Témoignage : Tout commence en soi
Un témoignage sincère sur l’acceptation de soi, l’écoute du corps et l’importance de poser ses limites pour mieux vivre avec la fibrose kystique, tant sur le plan relationnel qu’émotionnel.
Je m’appelle Marie-France et je vis avec la fibrose kystique depuis maintenant 24 ans. Lorsque j’étais enfant, mes symptômes étaient légers et je menais une vie semblable à celle des autres. Avec le temps, comme pour toute personne atteinte de fibrose kystique, la maladie a évolué et mon quotidien s’est transformé. Aujourd’hui âgée de 32 ans, je me considère malgré tout chanceuse. Je mène une vie relativement normale : une relation amoureuse stable, une famille aimante, de bonnes amies et un travail que j’aime. Pour moi, la maladie ressemble beaucoup à la vie elle-même : faite de hauts et de bas, de journées plus faciles et d’autres plus exigeantes. Si les moins bonnes journées sont plus fréquentes avec les années, elles m’apprennent aussi à apprécier pleinement les bonnes.
Les relations interpersonnelles
Durant mon enfance, la fibrose kystique ne m’a jamais réellement empêchée de vivre pleinement. Je me sentais même chanceuse dans ma malchance. C’est à l’âge adulte que les choses ont changé, particulièrement dans mes relations amoureuses. Longtemps, j’ai tenté de suivre le rythme de mes partenaires, parfois au détriment de ma santé. Lorsque je n’y arrivais plus, l’intérêt de l’autre s’effritait.

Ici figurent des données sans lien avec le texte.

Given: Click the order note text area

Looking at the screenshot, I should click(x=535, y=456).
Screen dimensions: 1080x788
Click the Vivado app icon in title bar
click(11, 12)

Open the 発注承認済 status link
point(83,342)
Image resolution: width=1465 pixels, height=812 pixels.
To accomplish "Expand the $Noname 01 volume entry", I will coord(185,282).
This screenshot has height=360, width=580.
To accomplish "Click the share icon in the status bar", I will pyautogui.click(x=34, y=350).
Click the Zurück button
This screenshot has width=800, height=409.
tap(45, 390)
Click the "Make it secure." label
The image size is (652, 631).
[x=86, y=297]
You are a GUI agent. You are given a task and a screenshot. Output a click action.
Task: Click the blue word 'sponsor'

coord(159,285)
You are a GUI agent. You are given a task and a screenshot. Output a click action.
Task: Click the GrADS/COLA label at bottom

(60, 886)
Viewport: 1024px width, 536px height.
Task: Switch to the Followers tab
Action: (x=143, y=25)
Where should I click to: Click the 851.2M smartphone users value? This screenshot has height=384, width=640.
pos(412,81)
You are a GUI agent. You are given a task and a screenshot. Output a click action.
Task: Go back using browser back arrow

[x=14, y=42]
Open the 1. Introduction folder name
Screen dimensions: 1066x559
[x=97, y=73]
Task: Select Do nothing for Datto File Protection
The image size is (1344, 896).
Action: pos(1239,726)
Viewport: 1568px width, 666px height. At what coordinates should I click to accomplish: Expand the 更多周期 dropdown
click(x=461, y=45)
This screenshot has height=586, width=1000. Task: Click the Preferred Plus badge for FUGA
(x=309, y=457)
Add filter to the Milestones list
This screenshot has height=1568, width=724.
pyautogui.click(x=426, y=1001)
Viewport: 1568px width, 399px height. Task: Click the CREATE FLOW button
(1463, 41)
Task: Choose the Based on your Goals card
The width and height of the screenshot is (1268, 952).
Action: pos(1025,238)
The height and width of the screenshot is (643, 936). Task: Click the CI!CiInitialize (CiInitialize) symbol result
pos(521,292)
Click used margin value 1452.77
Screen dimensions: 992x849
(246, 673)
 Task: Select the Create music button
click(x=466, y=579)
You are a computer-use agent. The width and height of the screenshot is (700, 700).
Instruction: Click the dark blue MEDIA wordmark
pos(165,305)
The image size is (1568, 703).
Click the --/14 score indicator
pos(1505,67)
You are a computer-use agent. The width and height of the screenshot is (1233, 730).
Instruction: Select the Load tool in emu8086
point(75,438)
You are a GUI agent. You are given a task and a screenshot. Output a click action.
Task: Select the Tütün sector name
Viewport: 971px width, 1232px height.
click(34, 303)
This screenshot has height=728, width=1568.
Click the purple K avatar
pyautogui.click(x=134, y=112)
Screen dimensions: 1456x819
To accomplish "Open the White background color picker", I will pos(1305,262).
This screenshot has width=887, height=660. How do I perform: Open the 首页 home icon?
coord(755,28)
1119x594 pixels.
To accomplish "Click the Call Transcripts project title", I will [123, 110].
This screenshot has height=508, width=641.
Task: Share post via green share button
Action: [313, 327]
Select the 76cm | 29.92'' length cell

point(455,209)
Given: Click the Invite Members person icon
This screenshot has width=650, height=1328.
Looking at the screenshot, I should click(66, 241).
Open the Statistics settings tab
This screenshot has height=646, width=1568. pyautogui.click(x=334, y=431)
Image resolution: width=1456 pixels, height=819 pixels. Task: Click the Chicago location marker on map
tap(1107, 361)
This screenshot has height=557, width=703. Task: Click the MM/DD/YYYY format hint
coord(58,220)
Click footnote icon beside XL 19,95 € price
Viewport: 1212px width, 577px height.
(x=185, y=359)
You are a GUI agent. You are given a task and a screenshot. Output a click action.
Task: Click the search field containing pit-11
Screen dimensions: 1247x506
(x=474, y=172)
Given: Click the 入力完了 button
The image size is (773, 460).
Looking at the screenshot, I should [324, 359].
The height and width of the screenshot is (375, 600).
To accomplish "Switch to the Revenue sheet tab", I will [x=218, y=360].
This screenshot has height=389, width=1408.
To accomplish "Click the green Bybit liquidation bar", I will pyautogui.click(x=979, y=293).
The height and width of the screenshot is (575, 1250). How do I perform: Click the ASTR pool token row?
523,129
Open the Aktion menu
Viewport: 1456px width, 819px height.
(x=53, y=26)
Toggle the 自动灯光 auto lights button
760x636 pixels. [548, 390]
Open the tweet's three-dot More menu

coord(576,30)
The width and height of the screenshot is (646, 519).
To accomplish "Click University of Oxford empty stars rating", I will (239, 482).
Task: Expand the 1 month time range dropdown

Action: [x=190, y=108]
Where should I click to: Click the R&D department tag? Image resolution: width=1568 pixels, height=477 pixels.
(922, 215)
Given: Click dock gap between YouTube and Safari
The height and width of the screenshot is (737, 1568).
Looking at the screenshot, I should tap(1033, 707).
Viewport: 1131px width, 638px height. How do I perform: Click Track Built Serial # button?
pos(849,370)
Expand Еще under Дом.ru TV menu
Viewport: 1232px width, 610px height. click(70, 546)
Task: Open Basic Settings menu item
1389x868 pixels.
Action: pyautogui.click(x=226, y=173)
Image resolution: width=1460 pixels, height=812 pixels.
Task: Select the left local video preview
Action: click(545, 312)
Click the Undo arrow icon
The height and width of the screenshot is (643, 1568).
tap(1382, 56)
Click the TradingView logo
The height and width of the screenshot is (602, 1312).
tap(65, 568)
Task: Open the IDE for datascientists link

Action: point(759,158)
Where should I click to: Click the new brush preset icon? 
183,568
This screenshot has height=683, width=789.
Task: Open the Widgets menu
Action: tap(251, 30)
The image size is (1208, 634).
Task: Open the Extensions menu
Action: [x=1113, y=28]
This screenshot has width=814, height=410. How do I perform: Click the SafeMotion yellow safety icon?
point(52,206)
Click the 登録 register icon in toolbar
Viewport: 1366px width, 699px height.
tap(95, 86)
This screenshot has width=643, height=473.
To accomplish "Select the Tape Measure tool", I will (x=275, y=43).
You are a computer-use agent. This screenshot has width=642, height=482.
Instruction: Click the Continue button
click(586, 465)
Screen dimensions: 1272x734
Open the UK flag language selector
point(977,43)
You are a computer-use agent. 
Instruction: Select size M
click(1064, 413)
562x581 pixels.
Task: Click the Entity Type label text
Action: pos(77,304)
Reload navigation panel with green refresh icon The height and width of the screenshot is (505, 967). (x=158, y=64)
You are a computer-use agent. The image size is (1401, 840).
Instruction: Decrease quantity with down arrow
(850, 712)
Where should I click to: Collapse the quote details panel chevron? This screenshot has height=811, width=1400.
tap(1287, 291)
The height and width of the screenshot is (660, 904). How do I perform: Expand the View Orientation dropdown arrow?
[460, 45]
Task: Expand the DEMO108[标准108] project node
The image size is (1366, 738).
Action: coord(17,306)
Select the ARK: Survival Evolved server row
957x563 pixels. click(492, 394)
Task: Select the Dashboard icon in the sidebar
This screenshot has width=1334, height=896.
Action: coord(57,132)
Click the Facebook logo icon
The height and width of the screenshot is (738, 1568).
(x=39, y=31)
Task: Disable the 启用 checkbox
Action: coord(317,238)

À plusieurs reprises, j’ai caché mon véritable état par peur de perdre la personne que j’aimais. J’avais tendance à percevoir la fibrose kystique comme un défaut, un « vice caché » dont il fallait retarder la révélation. Pourtant, j’ai appris avec le temps que la maladie faisait partie intégrante de qui je suis. Aujourd’hui, ma philosophie est simple : c’est à prendre ou à laisser.
Si une personne m’aime réellement, elle saura composer avec la fibrose kystique et tout ce qu’elle implique. Sinon, ce n’était tout simplement pas la bonne personne. Si j’avais un message à transmettre aux jeunes femmes atteintes de fibrose kystique, ce serait celui-ci : vous avez autant de valeur que n’importe qui. La maladie ne vous enlève rien. Ne laissez jamais personne vous faire croire le contraire. Tout commence en soi.
Établir ses priorités
La mi-vingtaine a marqué une période de grands questionnements. J’étais constamment tiraillée entre ma tête, remplie d’idées et d’envies, et mon corps, qui réclamait repos et douceur. Apprendre à trancher n’a jamais été simple pour moi. Avec le temps et l’expérience, j’ai compris l’importance d’écouter mes besoins et de respecter mes limites — et surtout de les faire respecter.
Dire « non » est devenu une priorité, tout comme prendre soin de moi. Ce changement est relativement récent, mais essentiel. Lorsque j’annule une sortie ou que je reporte une activité, mon entourage comprend désormais que ma santé passe avant tout. Et j’ai découvert qu’il est toujours possible de s’adapter et de trouver un juste milieu.
Mettre la santé et le bien-être au centre de ses décisions transforme profondément le quotidien, autant sur le plan physique qu’émotionnel.
Communiquer et partager
Même si je fréquente régulièrement la clinique de fibrose kystique, j’ai longtemps eu peu de contacts avec d’autres personnes vivant la même réalité. Récemment, avec l’aggravation de mes symptômes, j’ai ressenti le besoin d’échanger avec quelqu’un qui comprend réellement ce que je vis. J’ai ainsi tissé un lien avec une autre femme atteinte de fibrose kystique. Nos échanges, principalement en ligne, m’apportent un immense réconfort. Se sentir comprise de l’intérieur fait toute la différence.
S’impliquer
Depuis quelques années, je m’implique à ma façon dans la cause de la fibrose kystique, que ce soit par la vente de billets de tirage, la participation à des soirées-bénéfices ou à la marche annuelle Destination guérison. Ces engagements m’ont permis de me sentir utile, responsable et davantage connectée à la communauté.
Cette implication m’a aussi ouvert l’esprit : je m’informe davantage, je lis plus sur la maladie et je me sens moins seule face à ce parcours.
Conclusion
Vivre avec la fibrose kystique, c’est avancer un jour à la fois. C’est aussi une quête d’équilibre constante, entre le corps, les émotions et la vie sociale. Avec le temps, j’ai appris que le plus important n’est pas de suivre le rythme des autres, mais de trouver le mien. Parce qu’au final, tout commence en soi.